[Material provided Boundary: Start]
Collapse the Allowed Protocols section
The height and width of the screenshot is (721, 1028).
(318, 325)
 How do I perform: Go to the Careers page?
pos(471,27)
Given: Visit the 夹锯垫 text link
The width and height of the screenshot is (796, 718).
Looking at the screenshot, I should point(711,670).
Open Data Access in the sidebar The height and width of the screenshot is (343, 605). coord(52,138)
[Material provided Boundary: End]
[Material provided Boundary: Start]
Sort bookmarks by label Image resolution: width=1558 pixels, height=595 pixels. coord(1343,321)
[Material provided Boundary: End]
[Material provided Boundary: Start]
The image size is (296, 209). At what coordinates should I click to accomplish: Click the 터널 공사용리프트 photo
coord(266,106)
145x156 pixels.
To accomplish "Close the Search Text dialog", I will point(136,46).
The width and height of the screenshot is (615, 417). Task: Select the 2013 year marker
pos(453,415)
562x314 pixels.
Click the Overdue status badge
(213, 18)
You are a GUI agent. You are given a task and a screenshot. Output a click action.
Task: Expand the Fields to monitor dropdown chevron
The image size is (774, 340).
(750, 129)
[Material provided Boundary: End]
Pick out each line in the material containing "pixels".

Exercise answer —
Sort bookmarks by label Image resolution: width=1558 pixels, height=595 pixels. coord(1343,321)
145x156 pixels.
562x314 pixels.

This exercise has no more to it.